Seven astronauts en route to Mars encounter a time warp in space that disables their ship. Crash landing on Earth, they discover an alien planet sixty million years before the dinosaurs.

Pangaea, the super continent, is filled with danger and terror, as they must survive against fierce reptiles that ruled the Earth 250 million years in the past!


Just as they thought they had reached the safety of the desert a giant Gorgon, fully twelve feet in length came out of nowhere, its long saber tooth-like tusks reaching for them. The colonel and Cooper had already holstered their guns in order to run unhampered, and the creature was upon them before either could draw their weapon.

Manning smiled. “Everyone has a purpose.”

Without hesitation, he stepped between the monster and his shipmates …

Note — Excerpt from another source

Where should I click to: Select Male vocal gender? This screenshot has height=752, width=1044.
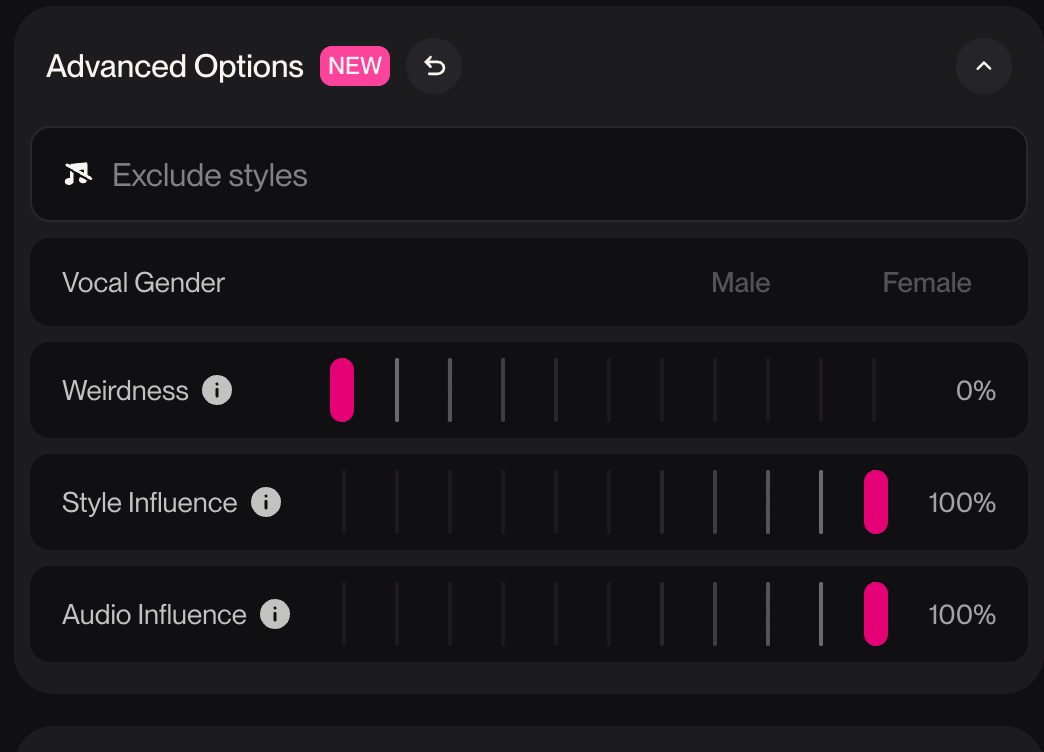coord(740,283)
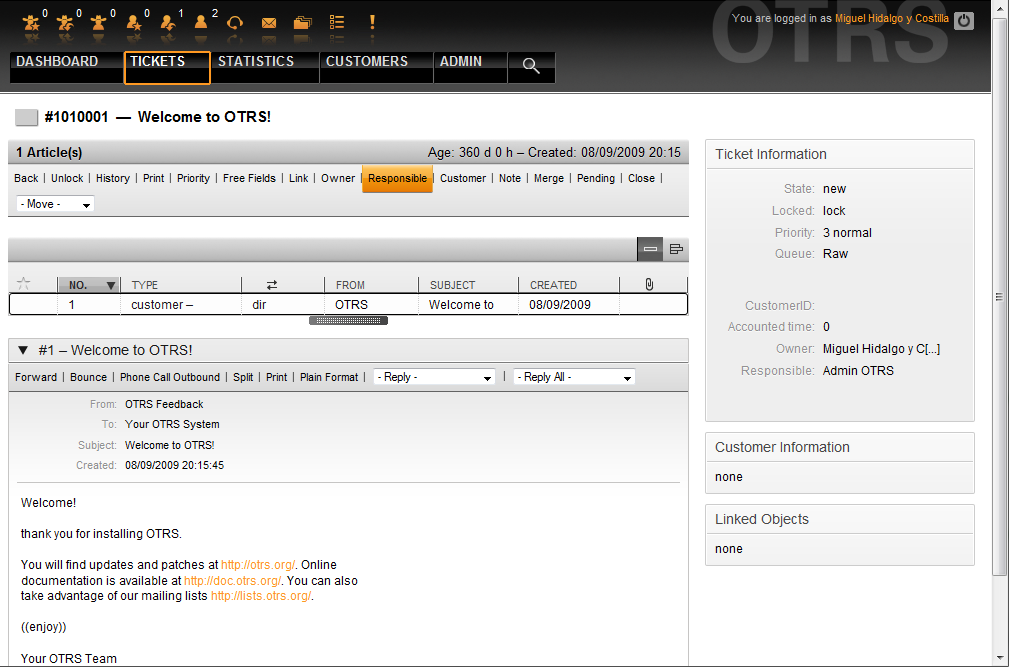This screenshot has width=1009, height=667.
Task: Click the Responsible action link
Action: 397,179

Did you always want to be a writer? If not what did you want to be?

No, I had planned to study entomology. After high school, I joined the Army and my career took a different turn. I worked in law enforcement, but always remembered my love of entomology. While serving in France during the Cold War, I experimented with writing; creating characters and plots. I still did not know I wanted to be a writer, until after a tour in the jungles of Vietnam in 1970. It was at that point I got the writing bug. I wrote newspaper and magazine articles. My first published book was a non-fiction in 1980. Although, as early as 1970 I was writing fiction, my stories were not published until 1995.

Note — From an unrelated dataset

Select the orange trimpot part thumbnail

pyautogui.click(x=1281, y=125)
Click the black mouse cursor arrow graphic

When did you first consider yourself a “writer”?

Hmm. Every day I ask myself if I am yet. With material published in over 80 books, I’m still not sure I’ve truly become an accomplished writer. I am still learning, after all.

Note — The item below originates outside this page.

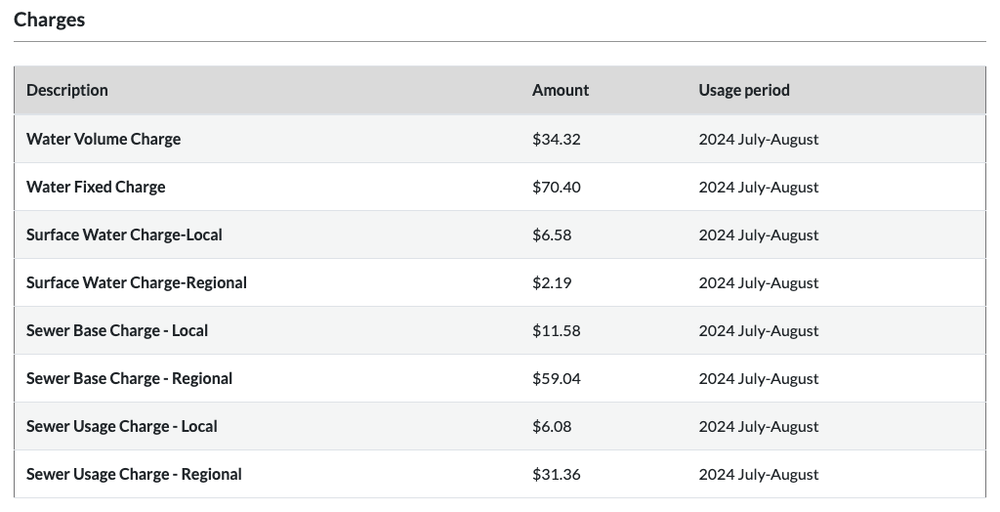Image resolution: width=1000 pixels, height=512 pixels.
Task: Click the $2.19 amount
Action: 552,283
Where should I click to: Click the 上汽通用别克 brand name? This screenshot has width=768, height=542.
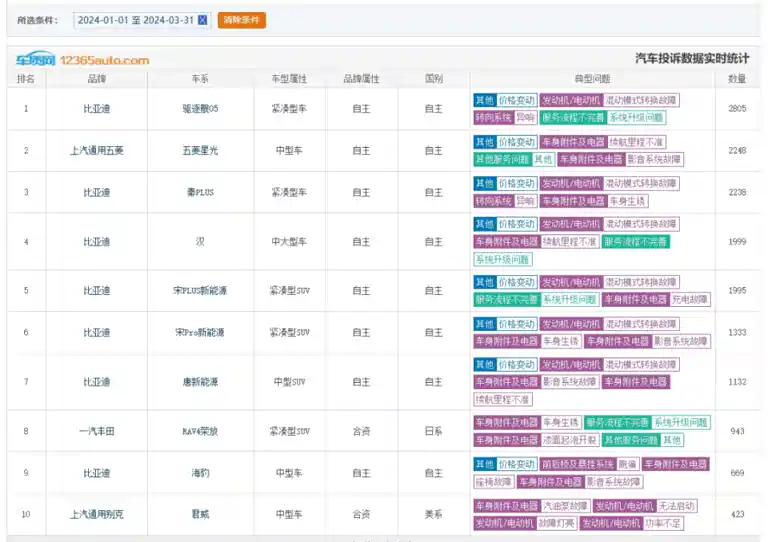point(96,514)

How long did it take to get your first book published?

My first book was a non-fiction, as I mentioned above. The manuscript sat in the publisher’s desk for at least three years before it was published. My first fiction is a different story altogether. I wrote two novels in 1970, hired a professional typist to put the first one in manuscript form, and mailed it out to publishers. I still have those lovable rejection notes in my files. I met a professional author years later and he offered some suggestions after reading the manuscript, which I followed. To make a long story short, the first fiction novel was eventually published in 2002. The publisher wanted more, so I dug out the second one I wrote in 1970 and typed it in manuscript, and mailed it off. I’ve never received another rejection slips.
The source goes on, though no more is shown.